さらに、1962年3月10日、第10回NHK漫才コンクールに出場し、「今日はさよなら」を披露。
出場者は若葉茂・高山登、クリトモ三休・一休、マキノ洋一・初恵、京美智子・西美佐子、東けんじ・宮城けんじ、新山ノリロー・トリロー、晴乃チック・タック、光の家竜夫・竜子、青空星夫・月夫。
優勝はクリトモ一休・三休、準優勝は東けんじ・宮城けんじ、三位は新山ノリロー・トリローであった。
そこから数年ほど空いて、1965年3月13日の第13回NHK漫才コンクールに出場し、「期待される人間像」 なる演目を口演している。同回のパンフレットに――
三度目の出場。一度目二度目はコンビを組んで日が浅かったので、やたらに客席が大きくみえて何をおしゃべりしたかまったくわからなかったが、今年はゆとりも出来たので内心大いに……と張切っている。
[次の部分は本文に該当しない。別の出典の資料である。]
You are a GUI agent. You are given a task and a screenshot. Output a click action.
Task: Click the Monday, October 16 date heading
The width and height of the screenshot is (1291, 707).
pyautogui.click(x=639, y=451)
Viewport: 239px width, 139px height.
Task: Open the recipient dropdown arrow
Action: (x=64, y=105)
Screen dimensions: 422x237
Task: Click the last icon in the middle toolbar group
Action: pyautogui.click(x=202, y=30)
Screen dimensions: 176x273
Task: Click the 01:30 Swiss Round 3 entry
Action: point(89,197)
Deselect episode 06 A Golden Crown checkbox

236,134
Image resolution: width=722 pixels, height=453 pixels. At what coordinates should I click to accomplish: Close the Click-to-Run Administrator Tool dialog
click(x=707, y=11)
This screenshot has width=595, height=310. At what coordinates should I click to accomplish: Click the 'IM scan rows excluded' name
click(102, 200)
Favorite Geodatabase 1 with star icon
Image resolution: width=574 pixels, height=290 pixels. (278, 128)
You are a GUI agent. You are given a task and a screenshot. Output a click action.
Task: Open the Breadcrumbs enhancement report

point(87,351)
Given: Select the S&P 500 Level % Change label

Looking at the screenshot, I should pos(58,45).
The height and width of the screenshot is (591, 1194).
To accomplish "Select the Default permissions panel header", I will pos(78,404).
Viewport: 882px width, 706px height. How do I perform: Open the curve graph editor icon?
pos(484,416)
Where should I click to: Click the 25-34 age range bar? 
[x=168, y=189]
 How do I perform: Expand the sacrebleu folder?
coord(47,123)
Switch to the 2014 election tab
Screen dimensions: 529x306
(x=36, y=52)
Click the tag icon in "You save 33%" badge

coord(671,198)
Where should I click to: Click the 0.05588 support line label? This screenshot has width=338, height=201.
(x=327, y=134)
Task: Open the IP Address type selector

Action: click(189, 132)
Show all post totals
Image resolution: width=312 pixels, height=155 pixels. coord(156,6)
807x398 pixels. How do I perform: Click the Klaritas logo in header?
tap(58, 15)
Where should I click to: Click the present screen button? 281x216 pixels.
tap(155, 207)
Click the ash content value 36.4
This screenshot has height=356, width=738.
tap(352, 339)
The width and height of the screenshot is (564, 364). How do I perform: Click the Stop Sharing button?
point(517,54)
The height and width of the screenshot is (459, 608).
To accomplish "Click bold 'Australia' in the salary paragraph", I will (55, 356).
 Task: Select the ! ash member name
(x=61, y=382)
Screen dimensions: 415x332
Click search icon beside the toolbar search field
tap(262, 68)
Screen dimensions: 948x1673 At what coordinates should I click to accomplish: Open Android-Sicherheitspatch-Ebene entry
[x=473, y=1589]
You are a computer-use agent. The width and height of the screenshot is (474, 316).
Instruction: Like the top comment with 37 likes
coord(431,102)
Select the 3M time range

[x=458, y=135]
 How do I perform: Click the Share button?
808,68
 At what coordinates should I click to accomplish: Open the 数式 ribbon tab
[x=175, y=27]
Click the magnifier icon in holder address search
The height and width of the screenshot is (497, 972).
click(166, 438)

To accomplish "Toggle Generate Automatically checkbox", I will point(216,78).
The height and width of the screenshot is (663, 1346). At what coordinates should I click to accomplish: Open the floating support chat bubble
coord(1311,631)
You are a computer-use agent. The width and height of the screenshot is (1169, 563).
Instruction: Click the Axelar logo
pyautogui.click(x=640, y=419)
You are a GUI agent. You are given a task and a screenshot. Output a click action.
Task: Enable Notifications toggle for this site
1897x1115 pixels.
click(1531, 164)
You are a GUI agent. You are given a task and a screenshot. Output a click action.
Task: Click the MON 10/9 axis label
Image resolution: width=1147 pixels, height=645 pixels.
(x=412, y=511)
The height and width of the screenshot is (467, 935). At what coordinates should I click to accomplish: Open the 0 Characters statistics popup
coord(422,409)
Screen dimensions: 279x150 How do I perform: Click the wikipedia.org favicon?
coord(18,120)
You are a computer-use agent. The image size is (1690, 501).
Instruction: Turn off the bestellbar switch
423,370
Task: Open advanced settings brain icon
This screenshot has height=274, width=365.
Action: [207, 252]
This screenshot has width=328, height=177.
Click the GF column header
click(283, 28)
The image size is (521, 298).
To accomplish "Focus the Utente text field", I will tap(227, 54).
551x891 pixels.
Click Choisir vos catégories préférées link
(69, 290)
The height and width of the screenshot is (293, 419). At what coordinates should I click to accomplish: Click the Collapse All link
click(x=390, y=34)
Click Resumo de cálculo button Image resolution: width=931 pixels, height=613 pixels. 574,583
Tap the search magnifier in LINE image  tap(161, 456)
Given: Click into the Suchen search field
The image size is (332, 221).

「初見」という名の由来は、コンビ結成の時に兄司さんは、佃島に弟司さんは月島に住んでいたが、間借り生活の悲しさ、この間に掛っている初見橋を稽古場にして、人通りの絶えた夜中にネタ合せをしたところからとったそうだ。
と屋号の由来が綴られている。
出演者は大空みつる・大空ひろし、ベレーミヤオ・左キヨコ、新山ノリロー・新山トリロー、南順子・北ひろし、青空ハルオ・アキオ、南けんじ・條あきら、晴乃チック・タック、大平洋子・三升小粒、三田純三・八島光男。
優勝は新山ノリロー・トリロー、準優勝は晴乃チック・タック、三位は南けんじ・條あきら、四位は青空ハルオ・アキオ……と、ここでも賞を取り損ねている。
それからしばらくの間も漫才協団に所属していたものの、1968年の名簿からその名前が消えているため、引退した模様。
如何せん謎が多いコンビである。